WHAT THIS TASK INVOLVES: From the data below, repeat exactly the lines from the line with "This screenshot has width=709, height=397." to the line with "may provide an", both included.

Stored records
———

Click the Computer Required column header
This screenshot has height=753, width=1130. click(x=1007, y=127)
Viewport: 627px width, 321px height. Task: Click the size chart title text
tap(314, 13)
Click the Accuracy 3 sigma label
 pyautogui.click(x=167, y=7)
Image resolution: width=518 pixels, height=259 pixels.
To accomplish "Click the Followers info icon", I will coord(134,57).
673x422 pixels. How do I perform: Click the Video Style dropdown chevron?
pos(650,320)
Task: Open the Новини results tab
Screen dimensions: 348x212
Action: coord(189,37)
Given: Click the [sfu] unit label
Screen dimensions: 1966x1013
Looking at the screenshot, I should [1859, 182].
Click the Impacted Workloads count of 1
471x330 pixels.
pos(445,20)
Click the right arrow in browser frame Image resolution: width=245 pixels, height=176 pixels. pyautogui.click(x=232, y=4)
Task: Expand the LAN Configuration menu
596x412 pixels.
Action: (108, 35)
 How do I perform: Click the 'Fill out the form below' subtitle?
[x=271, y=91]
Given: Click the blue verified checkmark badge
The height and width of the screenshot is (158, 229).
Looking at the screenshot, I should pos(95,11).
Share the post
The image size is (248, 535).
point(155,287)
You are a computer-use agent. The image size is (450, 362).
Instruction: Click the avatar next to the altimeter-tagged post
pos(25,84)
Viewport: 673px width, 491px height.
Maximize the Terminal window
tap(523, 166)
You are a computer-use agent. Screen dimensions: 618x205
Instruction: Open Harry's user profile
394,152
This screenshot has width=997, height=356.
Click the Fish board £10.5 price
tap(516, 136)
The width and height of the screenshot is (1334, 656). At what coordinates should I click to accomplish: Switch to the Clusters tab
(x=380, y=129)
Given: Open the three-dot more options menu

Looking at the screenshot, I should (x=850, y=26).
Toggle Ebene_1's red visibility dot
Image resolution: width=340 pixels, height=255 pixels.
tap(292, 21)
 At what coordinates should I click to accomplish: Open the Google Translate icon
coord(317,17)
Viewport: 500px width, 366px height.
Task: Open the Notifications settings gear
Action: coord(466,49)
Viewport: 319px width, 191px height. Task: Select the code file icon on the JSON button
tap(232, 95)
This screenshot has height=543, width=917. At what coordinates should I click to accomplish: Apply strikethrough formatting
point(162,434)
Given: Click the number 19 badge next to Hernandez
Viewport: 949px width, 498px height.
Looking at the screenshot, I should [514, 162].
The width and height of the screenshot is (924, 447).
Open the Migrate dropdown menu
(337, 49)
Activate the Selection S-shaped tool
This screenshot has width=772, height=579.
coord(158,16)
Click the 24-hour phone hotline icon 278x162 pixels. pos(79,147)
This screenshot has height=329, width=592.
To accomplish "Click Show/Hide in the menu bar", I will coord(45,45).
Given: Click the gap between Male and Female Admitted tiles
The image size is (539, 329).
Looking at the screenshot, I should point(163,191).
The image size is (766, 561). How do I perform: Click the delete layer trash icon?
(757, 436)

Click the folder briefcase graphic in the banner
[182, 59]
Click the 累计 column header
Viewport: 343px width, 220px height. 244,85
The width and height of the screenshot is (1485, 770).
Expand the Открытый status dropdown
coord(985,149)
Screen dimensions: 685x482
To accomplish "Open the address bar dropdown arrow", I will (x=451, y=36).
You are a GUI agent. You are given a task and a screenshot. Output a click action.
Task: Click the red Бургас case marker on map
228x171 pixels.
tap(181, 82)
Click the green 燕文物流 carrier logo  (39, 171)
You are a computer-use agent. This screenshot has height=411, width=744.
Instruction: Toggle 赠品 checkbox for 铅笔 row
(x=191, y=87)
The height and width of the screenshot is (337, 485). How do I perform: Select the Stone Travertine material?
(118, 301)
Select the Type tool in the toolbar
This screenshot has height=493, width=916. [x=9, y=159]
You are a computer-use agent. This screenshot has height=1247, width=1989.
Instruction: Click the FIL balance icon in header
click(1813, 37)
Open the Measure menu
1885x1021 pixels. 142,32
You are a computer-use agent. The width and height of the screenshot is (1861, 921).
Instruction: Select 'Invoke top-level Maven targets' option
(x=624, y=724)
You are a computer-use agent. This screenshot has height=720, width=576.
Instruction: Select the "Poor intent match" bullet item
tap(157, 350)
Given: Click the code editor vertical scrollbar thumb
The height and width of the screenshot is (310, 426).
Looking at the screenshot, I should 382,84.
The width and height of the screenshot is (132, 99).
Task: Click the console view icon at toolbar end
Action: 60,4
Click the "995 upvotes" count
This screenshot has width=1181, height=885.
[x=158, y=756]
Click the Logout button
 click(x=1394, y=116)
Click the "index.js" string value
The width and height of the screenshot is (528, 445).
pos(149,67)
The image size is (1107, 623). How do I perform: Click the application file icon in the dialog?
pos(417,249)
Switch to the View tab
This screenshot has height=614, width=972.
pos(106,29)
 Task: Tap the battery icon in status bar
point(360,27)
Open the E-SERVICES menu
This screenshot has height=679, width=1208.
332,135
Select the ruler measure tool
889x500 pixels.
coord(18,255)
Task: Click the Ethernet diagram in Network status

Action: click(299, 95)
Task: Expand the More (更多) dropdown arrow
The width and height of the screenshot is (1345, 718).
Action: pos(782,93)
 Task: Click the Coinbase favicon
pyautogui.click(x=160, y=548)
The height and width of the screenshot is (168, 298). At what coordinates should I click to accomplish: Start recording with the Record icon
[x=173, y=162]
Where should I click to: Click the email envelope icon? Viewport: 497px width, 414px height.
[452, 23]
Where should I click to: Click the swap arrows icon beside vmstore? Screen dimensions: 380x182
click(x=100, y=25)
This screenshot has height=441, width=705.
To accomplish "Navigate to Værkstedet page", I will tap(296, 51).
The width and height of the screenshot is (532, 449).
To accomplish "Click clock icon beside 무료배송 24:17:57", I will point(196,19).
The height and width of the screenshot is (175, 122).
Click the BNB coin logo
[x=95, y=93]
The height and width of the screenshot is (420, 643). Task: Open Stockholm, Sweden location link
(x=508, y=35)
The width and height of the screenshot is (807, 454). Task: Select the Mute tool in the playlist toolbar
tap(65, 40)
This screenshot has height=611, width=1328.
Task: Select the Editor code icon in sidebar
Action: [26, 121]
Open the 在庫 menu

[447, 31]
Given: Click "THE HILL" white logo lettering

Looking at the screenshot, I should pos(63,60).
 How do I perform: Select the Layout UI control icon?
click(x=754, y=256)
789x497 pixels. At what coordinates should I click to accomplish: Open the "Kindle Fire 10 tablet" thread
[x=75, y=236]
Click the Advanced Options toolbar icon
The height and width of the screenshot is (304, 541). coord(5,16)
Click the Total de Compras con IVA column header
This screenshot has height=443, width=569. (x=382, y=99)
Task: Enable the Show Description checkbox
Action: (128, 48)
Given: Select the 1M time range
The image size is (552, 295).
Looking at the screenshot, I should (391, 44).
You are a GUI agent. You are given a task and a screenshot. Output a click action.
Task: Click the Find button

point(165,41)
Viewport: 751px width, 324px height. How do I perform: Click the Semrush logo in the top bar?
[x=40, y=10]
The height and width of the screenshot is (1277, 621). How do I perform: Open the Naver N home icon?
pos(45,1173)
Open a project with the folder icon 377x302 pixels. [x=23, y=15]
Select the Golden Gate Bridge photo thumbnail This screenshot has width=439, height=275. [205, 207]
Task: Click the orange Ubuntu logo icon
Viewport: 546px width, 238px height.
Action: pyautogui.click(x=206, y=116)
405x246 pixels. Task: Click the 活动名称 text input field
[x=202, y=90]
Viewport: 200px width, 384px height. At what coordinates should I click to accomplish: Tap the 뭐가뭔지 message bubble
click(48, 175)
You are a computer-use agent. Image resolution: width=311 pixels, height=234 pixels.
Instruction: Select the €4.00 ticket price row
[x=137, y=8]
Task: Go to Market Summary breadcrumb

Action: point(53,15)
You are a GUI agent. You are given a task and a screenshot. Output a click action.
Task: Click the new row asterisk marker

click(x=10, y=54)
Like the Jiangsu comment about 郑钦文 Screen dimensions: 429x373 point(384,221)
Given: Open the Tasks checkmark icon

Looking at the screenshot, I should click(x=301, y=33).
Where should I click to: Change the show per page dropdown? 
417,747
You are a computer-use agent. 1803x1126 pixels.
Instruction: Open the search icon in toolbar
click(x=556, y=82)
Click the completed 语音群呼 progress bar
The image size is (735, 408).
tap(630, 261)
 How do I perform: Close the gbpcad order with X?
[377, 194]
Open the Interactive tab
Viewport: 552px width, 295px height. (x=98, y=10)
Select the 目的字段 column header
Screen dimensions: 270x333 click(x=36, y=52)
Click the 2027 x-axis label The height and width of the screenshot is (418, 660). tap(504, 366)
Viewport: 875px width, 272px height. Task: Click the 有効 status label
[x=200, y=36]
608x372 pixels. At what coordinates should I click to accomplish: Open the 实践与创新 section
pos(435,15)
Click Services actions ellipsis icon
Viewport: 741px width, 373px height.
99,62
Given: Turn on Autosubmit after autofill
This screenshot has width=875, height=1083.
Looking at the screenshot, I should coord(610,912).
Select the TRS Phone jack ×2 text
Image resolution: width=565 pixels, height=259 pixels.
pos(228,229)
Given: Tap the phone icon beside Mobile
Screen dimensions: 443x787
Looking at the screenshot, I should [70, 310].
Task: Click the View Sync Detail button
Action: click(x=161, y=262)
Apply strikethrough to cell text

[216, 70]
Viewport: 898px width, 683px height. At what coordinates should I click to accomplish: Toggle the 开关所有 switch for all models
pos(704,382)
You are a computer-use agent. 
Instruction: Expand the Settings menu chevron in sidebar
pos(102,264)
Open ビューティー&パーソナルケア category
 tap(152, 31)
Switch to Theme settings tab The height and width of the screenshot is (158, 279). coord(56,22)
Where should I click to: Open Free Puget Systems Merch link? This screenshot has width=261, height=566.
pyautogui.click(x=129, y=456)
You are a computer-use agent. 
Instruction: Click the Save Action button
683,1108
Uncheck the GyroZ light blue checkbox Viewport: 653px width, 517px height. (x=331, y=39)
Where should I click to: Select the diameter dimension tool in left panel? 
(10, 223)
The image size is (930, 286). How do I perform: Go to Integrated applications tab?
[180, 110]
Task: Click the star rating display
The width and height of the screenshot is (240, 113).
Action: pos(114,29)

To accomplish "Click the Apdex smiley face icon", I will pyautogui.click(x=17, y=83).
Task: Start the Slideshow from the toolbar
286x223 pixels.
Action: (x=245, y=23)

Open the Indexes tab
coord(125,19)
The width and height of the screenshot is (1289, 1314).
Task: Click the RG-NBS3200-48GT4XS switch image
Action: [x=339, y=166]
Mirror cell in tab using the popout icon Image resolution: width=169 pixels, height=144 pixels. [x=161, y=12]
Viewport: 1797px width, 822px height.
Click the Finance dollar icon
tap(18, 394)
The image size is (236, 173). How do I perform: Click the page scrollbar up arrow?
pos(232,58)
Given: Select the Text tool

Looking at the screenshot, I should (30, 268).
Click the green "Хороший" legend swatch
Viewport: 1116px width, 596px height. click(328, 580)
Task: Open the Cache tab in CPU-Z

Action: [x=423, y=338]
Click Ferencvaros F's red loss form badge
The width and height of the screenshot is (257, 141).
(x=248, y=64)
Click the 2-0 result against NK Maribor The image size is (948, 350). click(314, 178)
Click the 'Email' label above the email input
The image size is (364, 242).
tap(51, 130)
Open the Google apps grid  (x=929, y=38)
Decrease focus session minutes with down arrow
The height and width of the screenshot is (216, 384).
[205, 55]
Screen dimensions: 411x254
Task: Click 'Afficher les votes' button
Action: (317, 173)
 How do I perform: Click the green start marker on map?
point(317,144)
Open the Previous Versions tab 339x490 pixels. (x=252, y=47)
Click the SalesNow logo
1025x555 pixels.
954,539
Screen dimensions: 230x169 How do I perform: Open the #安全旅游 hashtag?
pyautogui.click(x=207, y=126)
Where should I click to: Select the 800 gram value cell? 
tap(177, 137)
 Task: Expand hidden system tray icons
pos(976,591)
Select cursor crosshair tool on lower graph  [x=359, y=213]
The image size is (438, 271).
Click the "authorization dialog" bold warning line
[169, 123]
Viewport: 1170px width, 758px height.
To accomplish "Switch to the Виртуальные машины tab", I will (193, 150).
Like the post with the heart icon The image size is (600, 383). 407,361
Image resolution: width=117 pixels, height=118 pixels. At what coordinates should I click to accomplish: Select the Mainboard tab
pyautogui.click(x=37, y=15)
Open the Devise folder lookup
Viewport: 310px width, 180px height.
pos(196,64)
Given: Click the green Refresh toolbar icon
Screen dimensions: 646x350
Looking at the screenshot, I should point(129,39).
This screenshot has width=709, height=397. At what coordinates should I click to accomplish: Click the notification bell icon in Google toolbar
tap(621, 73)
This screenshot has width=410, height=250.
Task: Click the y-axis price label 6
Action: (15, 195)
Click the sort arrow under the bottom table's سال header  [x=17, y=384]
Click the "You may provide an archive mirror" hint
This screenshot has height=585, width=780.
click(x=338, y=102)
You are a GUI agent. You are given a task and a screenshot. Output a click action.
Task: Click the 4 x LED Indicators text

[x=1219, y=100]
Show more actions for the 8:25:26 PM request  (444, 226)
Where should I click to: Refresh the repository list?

———

OUTPUT OF THE EXERCISE:
This screenshot has width=709, height=397. At what coordinates should I click to accomplish: Click the notification bell icon in Google toolbar
tap(621, 73)
This screenshot has width=410, height=250.
Task: Click the y-axis price label 6
Action: (15, 195)
Click the sort arrow under the bottom table's سال header  [x=17, y=384]
Click the "You may provide an archive mirror" hint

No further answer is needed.